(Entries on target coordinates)
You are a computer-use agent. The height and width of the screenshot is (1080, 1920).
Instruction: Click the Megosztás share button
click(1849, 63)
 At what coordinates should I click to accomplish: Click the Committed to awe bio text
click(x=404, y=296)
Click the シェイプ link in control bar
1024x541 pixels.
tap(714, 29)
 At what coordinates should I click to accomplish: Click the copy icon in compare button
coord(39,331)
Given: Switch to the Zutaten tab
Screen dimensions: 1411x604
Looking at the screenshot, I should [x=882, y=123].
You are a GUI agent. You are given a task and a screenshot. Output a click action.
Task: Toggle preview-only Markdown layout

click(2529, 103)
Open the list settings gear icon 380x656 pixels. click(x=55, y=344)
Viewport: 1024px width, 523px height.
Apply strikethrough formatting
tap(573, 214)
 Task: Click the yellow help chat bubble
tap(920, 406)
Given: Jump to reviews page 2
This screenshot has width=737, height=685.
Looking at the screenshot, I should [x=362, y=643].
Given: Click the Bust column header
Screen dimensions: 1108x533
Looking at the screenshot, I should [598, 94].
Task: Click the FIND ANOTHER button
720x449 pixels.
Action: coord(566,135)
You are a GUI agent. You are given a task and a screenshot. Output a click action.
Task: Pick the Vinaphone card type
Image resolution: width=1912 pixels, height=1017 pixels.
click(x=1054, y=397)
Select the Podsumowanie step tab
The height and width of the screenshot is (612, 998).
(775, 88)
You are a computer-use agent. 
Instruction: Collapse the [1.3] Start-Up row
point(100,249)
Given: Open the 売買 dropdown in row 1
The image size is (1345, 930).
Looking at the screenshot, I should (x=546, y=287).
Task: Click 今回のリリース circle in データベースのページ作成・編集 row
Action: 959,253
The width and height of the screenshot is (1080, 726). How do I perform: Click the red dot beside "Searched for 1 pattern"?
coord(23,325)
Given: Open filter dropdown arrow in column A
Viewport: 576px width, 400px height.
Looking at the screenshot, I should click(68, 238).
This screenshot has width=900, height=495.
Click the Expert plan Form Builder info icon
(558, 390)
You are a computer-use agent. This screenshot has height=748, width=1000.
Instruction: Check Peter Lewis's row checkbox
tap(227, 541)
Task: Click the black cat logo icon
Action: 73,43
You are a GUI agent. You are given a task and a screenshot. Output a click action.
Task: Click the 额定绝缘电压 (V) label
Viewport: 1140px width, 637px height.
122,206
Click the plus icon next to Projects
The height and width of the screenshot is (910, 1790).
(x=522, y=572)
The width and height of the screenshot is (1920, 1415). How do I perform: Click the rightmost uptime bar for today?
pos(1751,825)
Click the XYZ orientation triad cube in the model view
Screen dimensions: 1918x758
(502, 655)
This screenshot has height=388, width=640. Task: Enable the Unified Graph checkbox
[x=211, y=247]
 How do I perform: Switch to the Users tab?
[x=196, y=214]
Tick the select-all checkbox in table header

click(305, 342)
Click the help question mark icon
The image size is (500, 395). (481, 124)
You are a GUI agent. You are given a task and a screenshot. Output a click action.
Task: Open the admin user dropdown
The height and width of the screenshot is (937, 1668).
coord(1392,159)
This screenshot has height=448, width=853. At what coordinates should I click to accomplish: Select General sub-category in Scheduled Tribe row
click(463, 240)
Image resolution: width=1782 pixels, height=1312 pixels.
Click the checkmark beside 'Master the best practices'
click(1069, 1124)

TASK GOAL:
Update the entries by replacing "GUI agent" with "interface agent" everywhere it occurs, and leave every other word unchanged.

OUTPUT OF THE EXERCISE:
You are a computer-use agent. The height and width of the screenshot is (1080, 1920).
Instruction: Click the Megosztás share button
click(1849, 63)
 At what coordinates should I click to accomplish: Click the Committed to awe bio text
click(x=404, y=296)
Click the シェイプ link in control bar
1024x541 pixels.
tap(714, 29)
 At what coordinates should I click to accomplish: Click the copy icon in compare button
coord(39,331)
Given: Switch to the Zutaten tab
Screen dimensions: 1411x604
Looking at the screenshot, I should [x=882, y=123].
You are a interface agent. You are given a task and a screenshot. Output a click action.
Task: Toggle preview-only Markdown layout

click(2529, 103)
Open the list settings gear icon 380x656 pixels. click(x=55, y=344)
Viewport: 1024px width, 523px height.
Apply strikethrough formatting
tap(573, 214)
 Task: Click the yellow help chat bubble
tap(920, 406)
Given: Jump to reviews page 2
This screenshot has width=737, height=685.
Looking at the screenshot, I should [x=362, y=643].
Given: Click the Bust column header
Screen dimensions: 1108x533
Looking at the screenshot, I should [598, 94].
Task: Click the FIND ANOTHER button
720x449 pixels.
Action: coord(566,135)
You are a interface agent. You are given a task and a screenshot. Output a click action.
Task: Pick the Vinaphone card type
Image resolution: width=1912 pixels, height=1017 pixels.
click(x=1054, y=397)
Select the Podsumowanie step tab
The height and width of the screenshot is (612, 998).
(775, 88)
You are a computer-use agent. 
Instruction: Collapse the [1.3] Start-Up row
point(100,249)
Given: Open the 売買 dropdown in row 1
The image size is (1345, 930).
Looking at the screenshot, I should (x=546, y=287).
Task: Click 今回のリリース circle in データベースのページ作成・編集 row
Action: 959,253
The width and height of the screenshot is (1080, 726). How do I perform: Click the red dot beside "Searched for 1 pattern"?
coord(23,325)
Given: Open filter dropdown arrow in column A
Viewport: 576px width, 400px height.
Looking at the screenshot, I should click(68, 238).
This screenshot has width=900, height=495.
Click the Expert plan Form Builder info icon
(558, 390)
You are a computer-use agent. This screenshot has height=748, width=1000.
Instruction: Check Peter Lewis's row checkbox
tap(227, 541)
Task: Click the black cat logo icon
Action: 73,43
You are a interface agent. You are given a task and a screenshot. Output a click action.
Task: Click the 额定绝缘电压 (V) label
Viewport: 1140px width, 637px height.
122,206
Click the plus icon next to Projects
The height and width of the screenshot is (910, 1790).
(x=522, y=572)
The width and height of the screenshot is (1920, 1415). How do I perform: Click the rightmost uptime bar for today?
pos(1751,825)
Click the XYZ orientation triad cube in the model view
Screen dimensions: 1918x758
(502, 655)
This screenshot has height=388, width=640. Task: Enable the Unified Graph checkbox
[x=211, y=247]
 How do I perform: Switch to the Users tab?
[x=196, y=214]
Tick the select-all checkbox in table header

click(305, 342)
Click the help question mark icon
The image size is (500, 395). (481, 124)
You are a interface agent. You are given a task and a screenshot. Output a click action.
Task: Open the admin user dropdown
The height and width of the screenshot is (937, 1668).
coord(1392,159)
This screenshot has height=448, width=853. At what coordinates should I click to accomplish: Select General sub-category in Scheduled Tribe row
click(463, 240)
Image resolution: width=1782 pixels, height=1312 pixels.
Click the checkmark beside 'Master the best practices'
click(1069, 1124)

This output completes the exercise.